= James O'Reilly (judge) =

James W. O’Reilly (born November 13, 1955) is a former Judge of the Federal Court (Canada) and the current Senate Ethics Officer in the Senate of Canada.

He graduated with a Bachelor of Arts (Honours) from the University of Western Ontario before obtaining his Bachelor of Laws from Osgoode Hall Law School and a Master of Laws from the University of Ottawa.

O'Reilly was called to the bar in Ontario in 1985 and went on to have a varied legal career, serving as Consultant at the Law Reform Commission of Canada (now the Law Commission of Canada), Legal Advisor in the Department of Justice (Canada), sole practitioner specializing in legal policy and law reform, Executive Legal Officer at the Supreme Court of Canada, Associate Executive Director at the National Judicial Institute, and Counsel to the Collusion Investigation in London, England. He is an author of many publications and has taught at various universities and law schools across Canada.

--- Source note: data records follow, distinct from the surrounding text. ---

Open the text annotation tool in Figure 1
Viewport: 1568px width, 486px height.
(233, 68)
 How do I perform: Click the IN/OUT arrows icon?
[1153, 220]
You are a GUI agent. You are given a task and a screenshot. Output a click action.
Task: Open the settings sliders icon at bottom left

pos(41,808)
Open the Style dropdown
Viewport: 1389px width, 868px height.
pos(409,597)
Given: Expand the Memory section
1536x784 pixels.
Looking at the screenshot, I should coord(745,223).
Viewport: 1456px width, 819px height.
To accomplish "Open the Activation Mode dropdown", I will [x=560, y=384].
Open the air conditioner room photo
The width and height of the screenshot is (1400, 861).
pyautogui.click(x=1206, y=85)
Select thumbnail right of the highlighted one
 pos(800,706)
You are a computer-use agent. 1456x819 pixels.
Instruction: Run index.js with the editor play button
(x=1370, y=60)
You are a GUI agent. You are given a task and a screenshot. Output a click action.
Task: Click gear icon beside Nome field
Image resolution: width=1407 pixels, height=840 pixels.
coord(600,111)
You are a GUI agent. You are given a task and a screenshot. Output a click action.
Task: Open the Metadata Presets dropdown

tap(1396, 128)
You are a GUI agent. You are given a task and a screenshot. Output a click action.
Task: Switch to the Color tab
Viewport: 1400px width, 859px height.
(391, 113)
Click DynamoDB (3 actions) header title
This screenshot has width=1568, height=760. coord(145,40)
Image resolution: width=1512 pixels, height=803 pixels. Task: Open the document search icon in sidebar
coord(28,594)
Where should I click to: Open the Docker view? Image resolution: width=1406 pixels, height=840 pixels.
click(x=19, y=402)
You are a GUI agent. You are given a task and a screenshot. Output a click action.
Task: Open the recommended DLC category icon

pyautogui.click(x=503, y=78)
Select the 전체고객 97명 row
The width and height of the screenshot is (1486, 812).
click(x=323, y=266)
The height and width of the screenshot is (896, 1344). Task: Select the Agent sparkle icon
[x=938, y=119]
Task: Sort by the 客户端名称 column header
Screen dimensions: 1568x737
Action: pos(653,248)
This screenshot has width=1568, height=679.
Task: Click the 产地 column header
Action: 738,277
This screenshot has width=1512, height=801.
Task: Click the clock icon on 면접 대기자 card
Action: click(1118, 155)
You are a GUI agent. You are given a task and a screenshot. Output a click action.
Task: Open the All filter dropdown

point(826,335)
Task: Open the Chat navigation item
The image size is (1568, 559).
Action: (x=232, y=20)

He was appointed to the Federal Court of Canada (now the Federal Court) in 2002 and the Court Martial Appeal Court of Canada in 2003; he was a Member of the Court until January 9, 2025.

O'Reilly was the President of the Canadian Institute for the Administration of Justice (CIAJ) from 2019-2021, and has served as co-chair of CIAJ's Judgment Writing Seminar. He is also a Fellow of McLaughlin College at York University and the recipient of the 2023-2024 Inns of Court Judicial Fellowship at the University Of London's Institute of Advanced Legal Studies.

On January 10, 2025, O'Reilly was appointed Senate Ethics Officer by the Prime Minister, Justin Trudeau.